I have since learned that a life insurance policy was paid out to myself and my sister but the cheque went to my sister which she put in her account and she has informed me that it will be used to pay for my Dads funeral expenses etc (My sister hasn't told the solictor about this cheque) so Im not sure what I should do.

My Dad has instructed that all of his Grandchildren should get X amount of money to be held in trust. This money should come from the sale of any property my dad left.  My sister doesn't want to sell the house and currently has a friend renting it, she is getting all the rent money. Is there something I can do about this?

I don't want to fall out with my sister but equally I feel I should get what I'm entitled to.  Can anyone tell me where to go from here?  Please help.


----------



## dazza21ie (1 Sep 2008)

If you fear that your sister will not properly administer your father's estate then you should tell the solicitor that you want the Probate taken out in joint names. That way you will have more control over the estate and can take part in the decision relating to it.


----------



## mercman (1 Sep 2008)

This looks like it is heading for a disaster. For example the rent on the property should be placed into an executor account until Probate has been granted.

You need to tell the solicitor acting for the estate as to what is going on. Otherwise it sounds like you both will end up paying Tax and penalties if not done correctly.

Without my prying, I cannot see how the full amount of a Life Assurance Policy is been used to pay for Funeral expenses. An average funeral in this country costs approx €5,000.00.

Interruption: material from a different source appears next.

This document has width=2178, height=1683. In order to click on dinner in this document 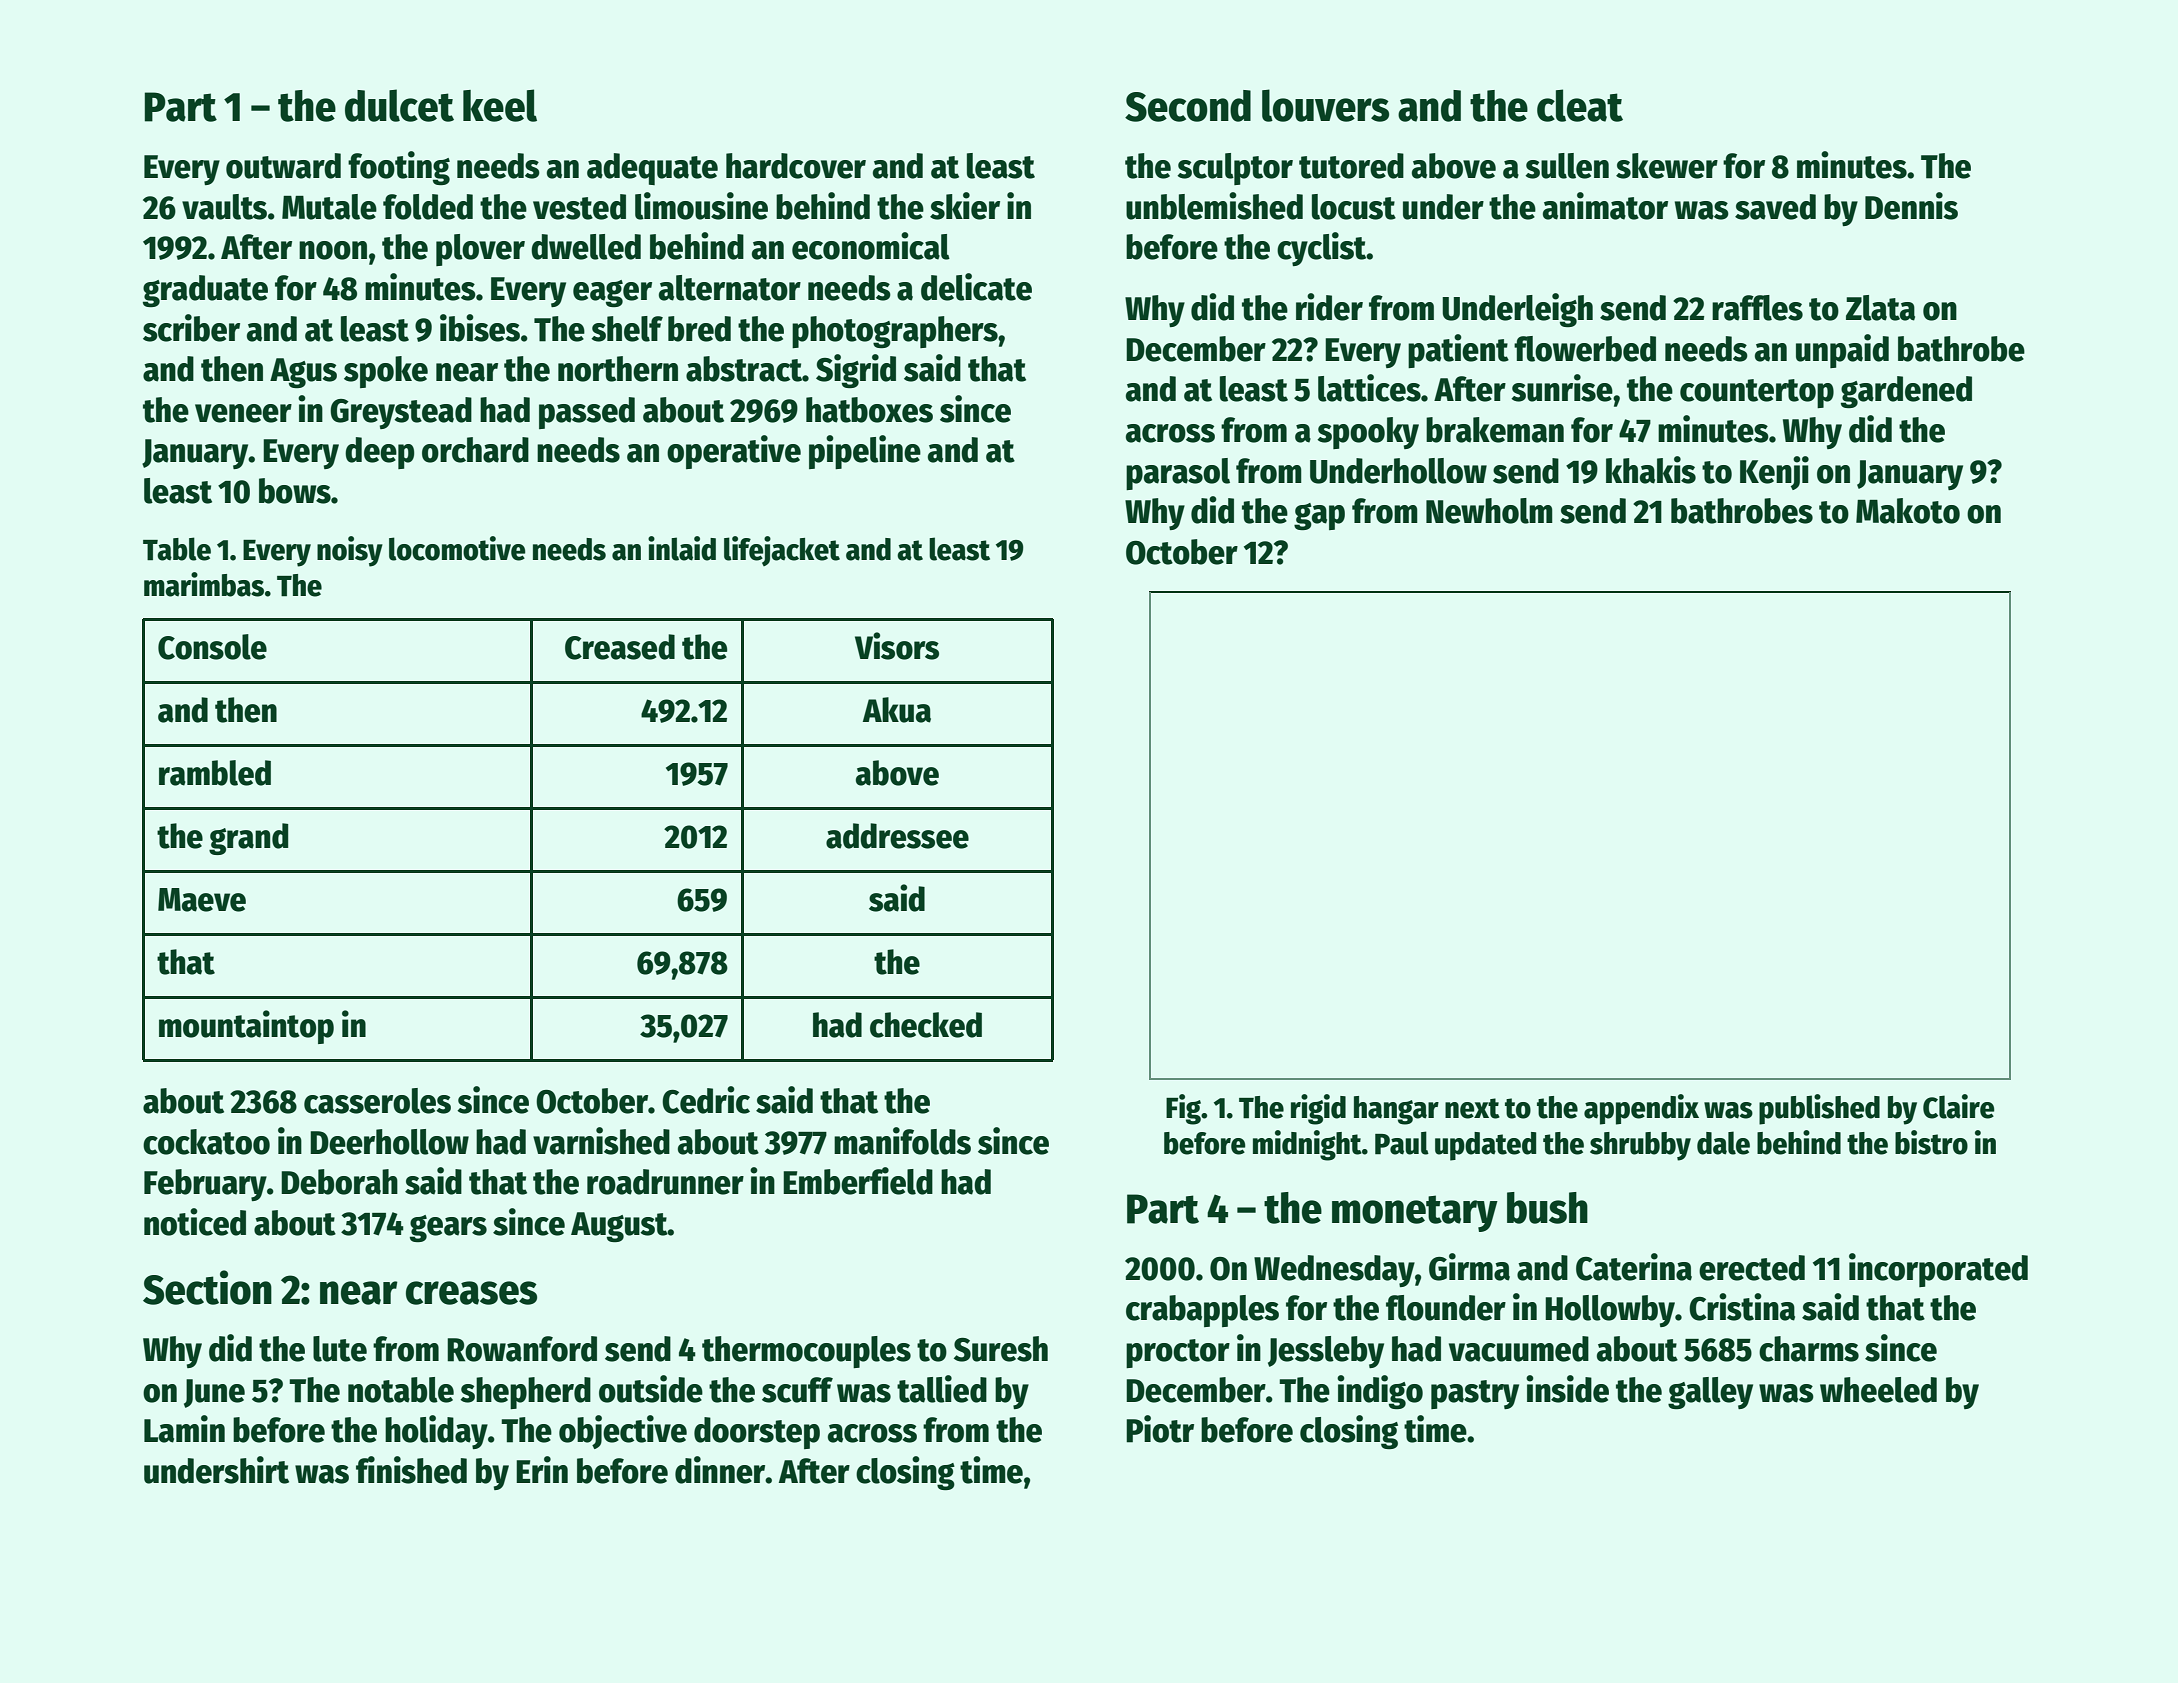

It all boils down to the Will. These were your father's wishes. Not your's, your sister's or anyone else.


----------



## justsally (1 Sep 2008)

If joint executors are appointed can one executor act without consulting the other executor where relationships might be strained? Is there such a thing as co-executors under Irish law?.   How can a solicitor move to take out probate in one executor's name before the letter of renunciation has been signed?.  Has the said letter to be attached to the probate application.


----------



## dazza21ie (1 Sep 2008)

> If joint executors are appointed can one executor act without consulting the other executor where relationships might be strained?


Most actions by executors require both their signatures when the Grant issues in joint names e.g. selling land, transferring land, withdrawing bank account proceeds. 




> Is there such a thing as co-executors under Irish law?.


Yes.




> How can a solicitor move to take out probate in one executor's name before the letter of renunciation has been signed?.


A renunciation is not necessary. An executor can reserve his/her rights and therefore could take part in the estate at a latter stage e.g. if the other executor dies. If s/he renounces then they cannot come back at a latter date and administer the estate. 




> Has the said letter to be attached to the probate application


 No. When the single executor applies s/he swears an Oath for Executor and in this it states that the other executor is reserving his/her rights. If a renunciation was signed, however, this will have to be lodged in the Probate Office with the application.


----------



## justsally (1 Sep 2008)

Very Helpful Reply.   Btw, what is the difference between co-executors  and joint executors?.


----------



## picorette (23 Oct 2008)

On a similar note regarding Executors, my Aunt died earlier this year. My sister was dealing with her financial affairs and began dealing with the will and Solicitor as one of the Executors. I have since found out that I am the other Executor.

Two questions. 
Would the solicitor not have been under some obligation to tell me?
Can I get involved in the administration of the will even though Grant of probate has been made?

Thanks in anticipation of your replies.


----------